Objectives

SUMMARY

OANA is devoted to the design, production and testing of a package of intellectual property cores for data analysis using hardware description language such as Very High Speed Integrated Circuits Hardware Description Language (VHDL) and to the implementation and testing of the VHDL cores on an integrated chipset based on the Field Programmable Gate Array (FPGA) technology. The main objective is to make key advances towards the production of a technological asset based on modern FPGA technologies able to perform on-board data compression and analysis in view of nonlinear analysis and description of data variability. Other techniques like automatic detection of events and burst data mode triggering will also be tested. The device is aimed to be able to analyze and eventually provide a compressed description of the high resolution data collected on board a spacecraft that cannot be transmitted to the ground and that otherwise will be lost. The targeted technology will extract a subset of relevant parameters of much lower dimension. OANA is aligned with similar efforts at international level aiming to fully exploit high resolution data that otherwise is lost due to on-board limitations (e.g. limited telemetry, limited on-board data storage). The technology is relevant for deep space missions (like, e.g., ESA’s Juice), missions with limited telemetry resources (e.g. ESA’s Solar Orbiter) or nanosatellite missions (e.g. the European QB50) where the available resources are still very limited although the onboard miniaturized instruments reach increased time resolution. The project focuses on the methodology to extract the subset of key data descriptors from real time data and to “translate” these algorithms in VHDL. The testing with “burnt-in” FPGA device outlines the steps necessary to benefit from the full performance of the satellite instruments (scientific and/or navigation, like, e.g. magnetometers, plasma instruments). The project starts from a working version of a nonlinear data analysis package adapted for studying the space plasma variability. The starting Technology Readiness Level (TRL) is 2 (the algorithms to analyze the data are known as first principles) and the expected TRL of the final technology is 5, meaning successful tests with laboratory FPGA technology.


OBJECTIVES

The main scientific objective of OANA, coherent with the strategic objectives of STAR, is to identify a new niche by top level research performed in collaboration by Romanian research entities joined together to design, build and test in relevant laboratory FPGA technology the IP cores for on-board data analysis and compression for variability of high resolution in-situ data.

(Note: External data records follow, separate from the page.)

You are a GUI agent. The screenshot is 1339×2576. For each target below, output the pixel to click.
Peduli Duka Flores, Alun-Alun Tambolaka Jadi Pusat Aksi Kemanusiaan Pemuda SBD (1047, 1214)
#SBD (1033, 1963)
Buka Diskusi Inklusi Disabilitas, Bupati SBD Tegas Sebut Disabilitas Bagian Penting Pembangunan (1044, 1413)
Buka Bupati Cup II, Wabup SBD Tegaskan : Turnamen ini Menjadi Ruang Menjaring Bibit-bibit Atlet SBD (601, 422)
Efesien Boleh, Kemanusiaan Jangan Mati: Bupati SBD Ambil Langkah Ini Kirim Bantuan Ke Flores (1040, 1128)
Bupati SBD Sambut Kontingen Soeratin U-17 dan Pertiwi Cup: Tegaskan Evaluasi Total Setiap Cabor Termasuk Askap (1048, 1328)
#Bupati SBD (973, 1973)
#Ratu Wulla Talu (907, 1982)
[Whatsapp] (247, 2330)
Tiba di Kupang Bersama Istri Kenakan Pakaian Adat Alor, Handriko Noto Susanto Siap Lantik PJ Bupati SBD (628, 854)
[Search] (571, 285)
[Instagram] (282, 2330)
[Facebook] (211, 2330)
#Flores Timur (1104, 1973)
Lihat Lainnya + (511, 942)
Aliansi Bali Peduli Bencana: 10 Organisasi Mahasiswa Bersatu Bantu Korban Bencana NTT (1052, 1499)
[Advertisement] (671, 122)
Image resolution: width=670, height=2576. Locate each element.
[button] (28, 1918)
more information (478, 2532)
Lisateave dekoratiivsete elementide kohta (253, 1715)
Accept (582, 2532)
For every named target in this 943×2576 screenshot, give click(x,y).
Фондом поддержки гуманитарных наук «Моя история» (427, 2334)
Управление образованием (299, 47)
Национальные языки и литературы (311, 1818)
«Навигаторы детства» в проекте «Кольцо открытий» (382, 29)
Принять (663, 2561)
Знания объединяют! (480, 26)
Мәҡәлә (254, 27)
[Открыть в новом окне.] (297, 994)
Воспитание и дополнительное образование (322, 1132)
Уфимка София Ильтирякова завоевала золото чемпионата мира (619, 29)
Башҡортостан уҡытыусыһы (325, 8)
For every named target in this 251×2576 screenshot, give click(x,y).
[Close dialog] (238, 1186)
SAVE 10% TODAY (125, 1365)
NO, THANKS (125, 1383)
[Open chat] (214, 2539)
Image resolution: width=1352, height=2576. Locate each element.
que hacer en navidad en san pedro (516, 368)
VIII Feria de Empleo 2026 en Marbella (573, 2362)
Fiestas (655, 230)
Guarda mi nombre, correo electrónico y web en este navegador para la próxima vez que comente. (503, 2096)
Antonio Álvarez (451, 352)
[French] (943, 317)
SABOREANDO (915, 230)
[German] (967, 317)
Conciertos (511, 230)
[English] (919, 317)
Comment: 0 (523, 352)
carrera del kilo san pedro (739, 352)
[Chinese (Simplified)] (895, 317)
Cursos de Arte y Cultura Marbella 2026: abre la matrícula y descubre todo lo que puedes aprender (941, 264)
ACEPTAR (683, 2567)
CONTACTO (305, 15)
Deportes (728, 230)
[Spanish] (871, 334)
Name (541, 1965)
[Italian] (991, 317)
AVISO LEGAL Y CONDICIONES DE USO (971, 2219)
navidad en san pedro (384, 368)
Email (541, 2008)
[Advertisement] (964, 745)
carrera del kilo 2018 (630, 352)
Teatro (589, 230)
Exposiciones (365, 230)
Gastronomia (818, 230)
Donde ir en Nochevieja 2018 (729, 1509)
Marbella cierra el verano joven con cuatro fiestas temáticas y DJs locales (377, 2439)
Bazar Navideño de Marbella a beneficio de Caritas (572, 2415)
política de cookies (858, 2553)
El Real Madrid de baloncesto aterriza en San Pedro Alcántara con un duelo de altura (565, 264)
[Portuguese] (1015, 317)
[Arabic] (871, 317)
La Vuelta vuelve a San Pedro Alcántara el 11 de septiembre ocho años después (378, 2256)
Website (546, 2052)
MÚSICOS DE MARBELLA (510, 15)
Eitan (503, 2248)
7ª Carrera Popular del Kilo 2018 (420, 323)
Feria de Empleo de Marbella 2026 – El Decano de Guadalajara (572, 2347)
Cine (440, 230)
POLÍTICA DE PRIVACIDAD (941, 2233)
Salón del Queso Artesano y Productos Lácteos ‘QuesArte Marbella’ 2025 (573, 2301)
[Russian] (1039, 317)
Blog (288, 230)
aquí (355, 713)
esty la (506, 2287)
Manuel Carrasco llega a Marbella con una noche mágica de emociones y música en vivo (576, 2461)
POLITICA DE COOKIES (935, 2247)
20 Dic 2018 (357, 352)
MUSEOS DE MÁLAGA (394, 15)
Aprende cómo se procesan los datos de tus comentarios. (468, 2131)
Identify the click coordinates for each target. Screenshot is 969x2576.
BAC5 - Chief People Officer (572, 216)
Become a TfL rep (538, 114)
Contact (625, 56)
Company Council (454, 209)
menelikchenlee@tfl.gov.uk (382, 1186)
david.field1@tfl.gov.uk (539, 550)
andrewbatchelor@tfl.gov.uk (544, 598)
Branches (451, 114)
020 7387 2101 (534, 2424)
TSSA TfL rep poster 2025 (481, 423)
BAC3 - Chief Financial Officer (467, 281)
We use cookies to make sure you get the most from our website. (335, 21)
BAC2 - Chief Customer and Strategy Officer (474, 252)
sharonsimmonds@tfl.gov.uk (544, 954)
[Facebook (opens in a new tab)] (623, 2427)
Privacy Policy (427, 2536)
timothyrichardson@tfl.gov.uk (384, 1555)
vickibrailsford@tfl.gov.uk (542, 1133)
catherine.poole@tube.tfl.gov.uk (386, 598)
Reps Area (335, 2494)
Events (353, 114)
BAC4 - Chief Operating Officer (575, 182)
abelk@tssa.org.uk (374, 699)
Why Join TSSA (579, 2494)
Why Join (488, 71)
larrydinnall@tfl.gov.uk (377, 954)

The operational objectives of OANA are:

  1. Optimization of pre-existing algorithms for data analysis and adapt them to run on FPGA technology. Since they are normally designed for running on a classic (von Neumann-like) architecture, all algorithms have to go through a process of adaptation for a hardware implementation, because the computing paradigm (RC – Reconfigurable Computing) is different – TRL 3.
  2. Build a VHDL version of the Interactive Nonlinear Analysis (INA) library adapted to the on-board environment – this step will achieve a technological development from TRL 3 to TRL 4.
  3. Test on laboratory FPGA the VHDL version of INA and optimize the results – this step will achieve a technological development from TRL 4 to TRL 5.
  4. Produce a feasibility study for transition of the technology from laboratory FPGA to space qualified FPGA technology in view of building an operational chipset based on reconfigurable devices. This step will outline the activities to be carried out in the future for a further development of the technology from TRL 5 to TRL 6.

As the main space science interests of the investigators stems from the studies of plasma turbulence and complexity, the key descriptors of plasma and electromagnetic field variability to be implemented by the VHDL code are:

  1. The Periodogram, the power Spectral Density (PSD), the power spectral index (PSI) and the power spectral break (PSB).
  2. The Probability Distribution Function (PDF) of fluctuations, and the flatness parameter as an estimator of intermittency, i.e. a measure of the burstiness of data.
  3. The Structure Function (SF) analysis to investigate the topology of fluctuations at different scales.
  4. Event based analysis of discontinuities with the Local Intermittency Measure from Haar wavelet analysis.
Research supported by the Romanian Space Agency (ROSA) through the Space Technology and Advanced Research (STAR) Programme.